How Yugma works
Architecture
# The pipeline
User prompt
→ referenceResolver ("that"/"the red sphere" → IDs)
→ aiSerializer (YSL scene context, ~45 tok/object)
→ aiCompose (Cloud Function, the brain)
├─ System prompt (coords, scale, materials, design principles)
├─ 19 tool schemas
└─ Agentic loop (max 3 iters)
→ TOOL_DISPATCH → Zustand stores → Three.js rerenders
→ Collab broadcast deltas to peers
# The 19 tools
Add / update / remove / duplicate / animate objects. Set environment / clear scene / focus camera. Apply material presets. Align / distribute / group / tag / search-select. Sketchfab + layout generation + preview / commit.
# The scene graph
Every object is { id, name, type, transform, material, geometry, tags, parentId, ... }. Stored in a Zustand store as the source of truth. Rendered by R3F. Serialized to GLB / USDZ / PNG for export.
# Why this design
- Speed. Cerebras streams the first tool call ~3-5s into the prompt; you see objects appear before the AI finishes.
- Reliability. Typed schemas mean the AI can't emit malformed code that breaks rendering.
- Editability. Every object has a stable ID; subsequent prompts can reference and mutate it.

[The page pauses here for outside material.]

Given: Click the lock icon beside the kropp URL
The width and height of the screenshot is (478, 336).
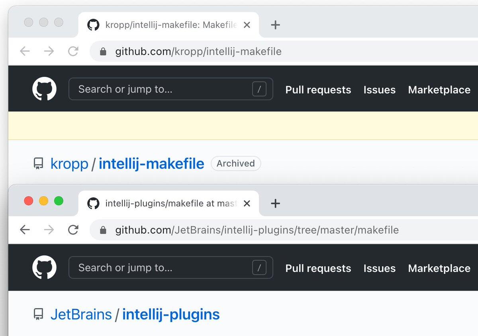Looking at the screenshot, I should pyautogui.click(x=103, y=51).
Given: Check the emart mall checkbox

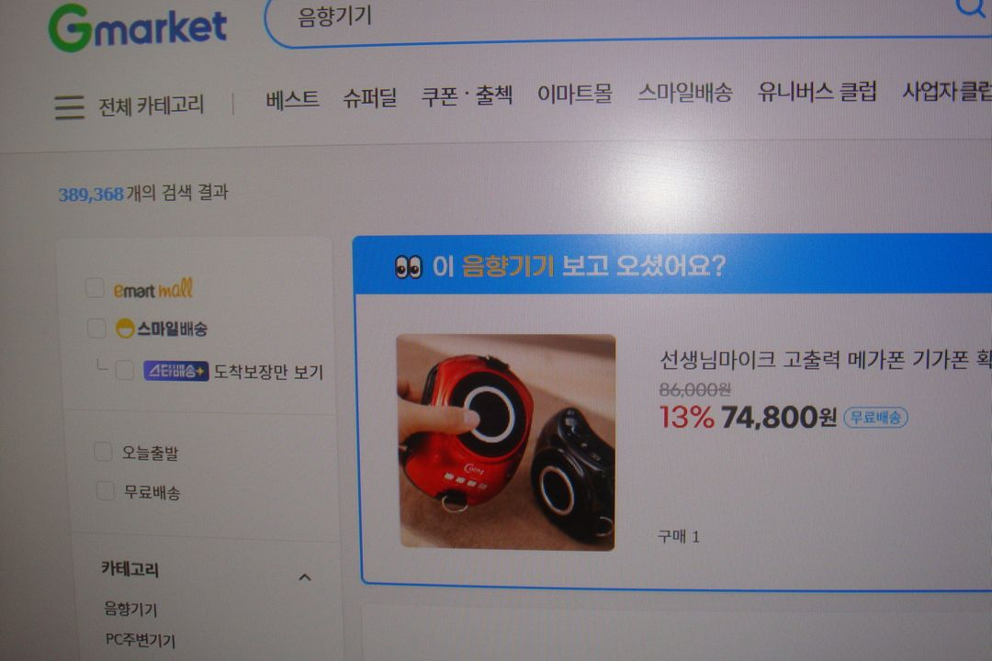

- Exportability. The graph serializes cleanly to whatever format you need.
FAQ
How fast is the first tool call?
Streaming SSE delivers the first tool call ~3-5 seconds in. Full scene typically 10-30 seconds depending on object count.
How does the AI know spatial relationships?
A spatial pre-processor handles obvious patterns (circle of N, grid, stack, scatter) by computing exact positions. The LLM owns the rest, guided by scale references in the system prompt.
Can I see a demo?
Open Yugma Studio; type a sentence; watch the scene build.